The Corner

Obama’s Small and Insulting Speech

With just a few exceptions, the reviews of President Obama’s speech last night were much too charitable.

At best the speech was petty; at worst it was myopic. The only acknowledgement of George W. Bush came when Obama said that the former president loved the troops and his country. That was it. How magnanimous — from someone who was spectacularly wrong about the surge, who proclaimed it would be a disaster, who sat silently when a senator whom he later selected as his secretary of state called General Petraeus (the architect of the surge) a liar, and who selected a vice president whose own proposal for Iraq was a monument to vapidity.

After the carnage of 2006, the incessant attacks from the media and other liberals, and the report of the Iraq Study Group, the political class had uniformly expected a drawdown of troops, yet Bush confounded all expectations and implemented the surge. And despite Harry Reid’s famous declaration that “the war is lost,” it worked.

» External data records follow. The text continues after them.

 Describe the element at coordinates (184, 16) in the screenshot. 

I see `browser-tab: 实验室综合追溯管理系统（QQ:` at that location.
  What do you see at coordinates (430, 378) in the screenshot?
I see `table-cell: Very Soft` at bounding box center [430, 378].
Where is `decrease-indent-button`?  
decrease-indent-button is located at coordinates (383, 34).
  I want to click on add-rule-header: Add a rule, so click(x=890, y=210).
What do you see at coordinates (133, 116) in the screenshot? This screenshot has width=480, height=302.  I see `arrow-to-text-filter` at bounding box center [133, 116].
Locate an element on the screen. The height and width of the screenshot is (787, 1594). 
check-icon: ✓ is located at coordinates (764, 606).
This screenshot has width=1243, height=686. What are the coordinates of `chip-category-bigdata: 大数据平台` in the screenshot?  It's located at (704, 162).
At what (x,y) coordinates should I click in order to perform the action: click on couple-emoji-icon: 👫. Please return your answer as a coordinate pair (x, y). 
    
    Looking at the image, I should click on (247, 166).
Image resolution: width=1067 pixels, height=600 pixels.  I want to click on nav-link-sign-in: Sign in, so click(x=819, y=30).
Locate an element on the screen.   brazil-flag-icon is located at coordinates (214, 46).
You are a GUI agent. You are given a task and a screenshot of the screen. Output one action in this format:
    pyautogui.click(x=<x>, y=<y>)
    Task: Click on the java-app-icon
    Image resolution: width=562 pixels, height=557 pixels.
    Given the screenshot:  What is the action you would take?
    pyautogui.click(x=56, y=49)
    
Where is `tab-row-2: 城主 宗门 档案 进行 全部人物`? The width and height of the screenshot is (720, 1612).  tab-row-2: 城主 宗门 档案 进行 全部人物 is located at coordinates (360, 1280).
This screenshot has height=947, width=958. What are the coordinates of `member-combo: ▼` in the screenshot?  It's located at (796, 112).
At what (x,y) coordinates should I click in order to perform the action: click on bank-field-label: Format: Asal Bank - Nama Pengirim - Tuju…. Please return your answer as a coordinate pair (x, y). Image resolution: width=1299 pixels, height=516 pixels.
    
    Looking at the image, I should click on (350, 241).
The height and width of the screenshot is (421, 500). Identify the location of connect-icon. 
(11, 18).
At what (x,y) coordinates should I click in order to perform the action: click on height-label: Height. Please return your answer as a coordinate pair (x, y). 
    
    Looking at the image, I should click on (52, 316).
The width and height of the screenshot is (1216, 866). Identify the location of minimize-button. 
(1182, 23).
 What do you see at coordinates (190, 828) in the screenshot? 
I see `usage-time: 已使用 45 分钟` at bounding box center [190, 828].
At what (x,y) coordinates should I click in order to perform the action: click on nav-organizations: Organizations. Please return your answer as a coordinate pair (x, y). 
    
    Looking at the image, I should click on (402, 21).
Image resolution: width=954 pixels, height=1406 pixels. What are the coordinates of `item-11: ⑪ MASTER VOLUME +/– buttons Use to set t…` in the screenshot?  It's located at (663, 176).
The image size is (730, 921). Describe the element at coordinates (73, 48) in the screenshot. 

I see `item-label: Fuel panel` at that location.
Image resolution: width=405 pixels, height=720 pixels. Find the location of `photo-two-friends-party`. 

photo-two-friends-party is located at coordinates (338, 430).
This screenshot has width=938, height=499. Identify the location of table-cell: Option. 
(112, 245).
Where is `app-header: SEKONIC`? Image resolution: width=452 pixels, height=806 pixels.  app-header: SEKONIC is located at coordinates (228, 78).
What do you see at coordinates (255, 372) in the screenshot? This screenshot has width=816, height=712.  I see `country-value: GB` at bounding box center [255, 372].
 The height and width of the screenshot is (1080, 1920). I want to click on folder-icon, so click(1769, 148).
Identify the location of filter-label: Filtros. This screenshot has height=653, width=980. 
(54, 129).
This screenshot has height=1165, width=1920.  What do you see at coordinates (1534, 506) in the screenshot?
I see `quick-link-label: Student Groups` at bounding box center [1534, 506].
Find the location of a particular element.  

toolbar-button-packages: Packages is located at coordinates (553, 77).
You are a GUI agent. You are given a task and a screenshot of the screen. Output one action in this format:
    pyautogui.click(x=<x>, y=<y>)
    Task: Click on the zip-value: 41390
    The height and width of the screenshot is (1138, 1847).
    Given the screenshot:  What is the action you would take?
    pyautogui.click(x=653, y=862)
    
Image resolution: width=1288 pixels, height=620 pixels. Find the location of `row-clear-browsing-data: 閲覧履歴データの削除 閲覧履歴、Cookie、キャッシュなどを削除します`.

Yet because Obama was so heavily invested in opposition to the war, so wedded to a narrative of failure and defeat, he couldn’t muster the grace, class, and wisdom to recognize the new reality forged by our troops and, yes, by George W. Bush. The best he could do was a cursory, almost throwaway line about how our troops “completed every mission they were given.”

But the new reality is bracing: Saddam Hussein (whom Obama didn’t even mention) is dead. He is no longer a rampaging threat to declare war on his neighbors; he can no longer exterminate whole classes of his citizens; he can no longer fund and provide safe haven for terrorists; he can no longer use oil as a weapon; and he can no longer pursue biological, chemical, and nuclear weapons.

Moreover, elections have been held in a Middle Eastern country not named Israel. A potential ally has been created in the most volatile region in the world.

But Obama couldn’t be bothered with these trivialities. He simply declared that it was time to “turn the page.” The page, evidently, of a tired and boring story that distracts from his more transcendent interests and his primary objective to “fundamentally transform America.”

No one expected a victory lap. The work in Iraq is far from done, and the victory is fragile.

But this is a time when Americans expect their president to be not just commander-in-chief but also patriot-in-chief; to engender pride in the good and remarkable accomplishments of our warriors; and not to render a dispiriting assessment of the war’s economic consequences. Obama needed a prime-time Oval Office address for this?

The speech was an insult to the men and women who gave their lives and limbs to accomplish an amazing, if contingent, feat. It was an insult to their families and friends. It was an insult to our allies (whom Obama barely acknowledged), especially to the Brits who fought and died alongside our troops. It was an insult to every American who believes in American exceptionalism.

Peter Kirsanow is an attorney and a member of the United States Commission on Civil Rights.